Deep Dive
RAG Pipeline

RAG Pipeline

The RAG (Retrieval-Augmented Generation) Pipeline combines search results with language generation to produce more informative and contextually relevant outputs. Key features include:

  • Search and Generate: Combines search results with language generation for enhanced responses.
  • Customizable: Supports custom configurations for search and generation prompts.
  • Asynchronous Processing: Efficiently handles data and operations asynchronously.
  • Streaming and Non-Streaming Modes: Supports both regular and streaming RAG pipelines for different use cases.

RAG Pipe

The R2RRAGPipe integrates search results and generates responses using a language model provider.

Logic

  • Collect Context: Aggregates search results to form the context.
  • Generate Responses: Uses the aggregated context to generate responses via the language model.
  • Logging: Logs the generated responses and context for auditing and debugging.

Streaming RAG Pipe

The R2RStreamingRAGPipe extends the RAG functionality to support streaming, allowing for real-time generation of responses.

Logic

  • Stream Search Results: Streams search results as they are being processed.
  • Stream Generation: Streams the generated responses chunk by chunk.
  • Markers: Uses markers to delineate search results and generation phases in the stream.

Example Custom RAG Pipeline

To create a custom RAG pipeline, follow these steps:

  1. Define Custom Prompts and Configurations (if needed): Implement any custom prompts required for specific needs.
  2. Create and Configure the Pipeline: Add the necessary pipes to the pipeline.
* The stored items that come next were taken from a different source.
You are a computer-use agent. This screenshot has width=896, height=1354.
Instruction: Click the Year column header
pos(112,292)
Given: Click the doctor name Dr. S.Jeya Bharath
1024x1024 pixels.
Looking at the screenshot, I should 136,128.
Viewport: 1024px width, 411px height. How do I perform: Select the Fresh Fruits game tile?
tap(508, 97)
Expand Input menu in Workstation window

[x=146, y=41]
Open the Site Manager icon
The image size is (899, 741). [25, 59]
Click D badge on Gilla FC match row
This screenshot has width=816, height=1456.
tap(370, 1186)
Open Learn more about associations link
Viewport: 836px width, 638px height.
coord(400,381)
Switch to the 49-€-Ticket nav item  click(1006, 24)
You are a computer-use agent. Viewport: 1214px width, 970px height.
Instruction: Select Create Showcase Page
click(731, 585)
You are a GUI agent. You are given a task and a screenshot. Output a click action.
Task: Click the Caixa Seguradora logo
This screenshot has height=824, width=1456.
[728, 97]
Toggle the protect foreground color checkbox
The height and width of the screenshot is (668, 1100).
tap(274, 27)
Example Custom RAG Pipeline with Query Transformation

from r2r import RAGPipeline, R2RConfig, R2RProviderFactory, R2RPipeFactory, R2RPipelineFactory, R2RQueryTransformPipe, GenerationConfig
 
# Load configuration
config = R2RConfig.from_json()
 
# Create providers and pipes
providers = R2RProviderFactory(config).create_providers()
pipes = R2RPipeFactory(config, providers).create_pipes()
 
# Add a custom prompt for transforming the user query
transform_prompt = {
    "name": "custom_rag_transform_prompt",
    "template": "Transform the following query into multiple sub-queries to improve search results:\n\nQuery: {message}\n\nSub-queries:\n",
    "input_types": {"message": "str"},
}
providers.prompt.add_prompt(**transform_prompt)
 
# Initialize the new query transform pipe
query_transform_pipe = R2RQueryTransformPipe(
    llm_provider=providers.llm,
    prompt_provider=providers.prompt,
    config=R2RQueryTransformPipe.QueryTransformConfig(
        task_prompt=transform_prompt["name"]
    ),
)
 
# Define the custom RAG pipeline
class CustomRAGPipeline(RAGPipeline):
    def __init__(self, streaming: bool = False):
        super().__init__()
        self.add_pipe(query_transform_pipe)
        self.add_pipe(pipes.search_pipe)
        rag_pipe = pipes.streaming_rag_pipe if streaming else pipes.rag_pipe
        self.add_pipe(
            rag_pipe,
            add_upstream_outputs=[
                {
                    "prev_pipe_name": pipes.search_pipe.config.name,
                    "prev_output_field": "search_results",
                    "input_field": "raw_search_results",
                },
                {
                    "prev_pipe_name": pipes.search_pipe.config.name,
                    "prev_output_field": "search_queries",
                    "input_field": "query",
                },
            ],
        )
 
# Instantiate and run the pipeline
custom_pipeline = CustomRAGPipeline(streaming=False)
result = await custom_pipeline.run(
    input="What are the key differences between apples and oranges?",
    query_transform_config=GenerationConfig(model="gpt-4"),
    rag_generation_config=GenerationConfig(model="gpt-4"),
    search_limit=5  # Custom search limit
)
 
print(f"Final Result:\n\n{result}")

Conclusion

The RAG Pipeline is a powerful tool for combining search and language generation to produce detailed and contextually accurate responses. Its modular design supports customization and asynchronous processing, and the option for streaming enhances its applicability for real-time use cases.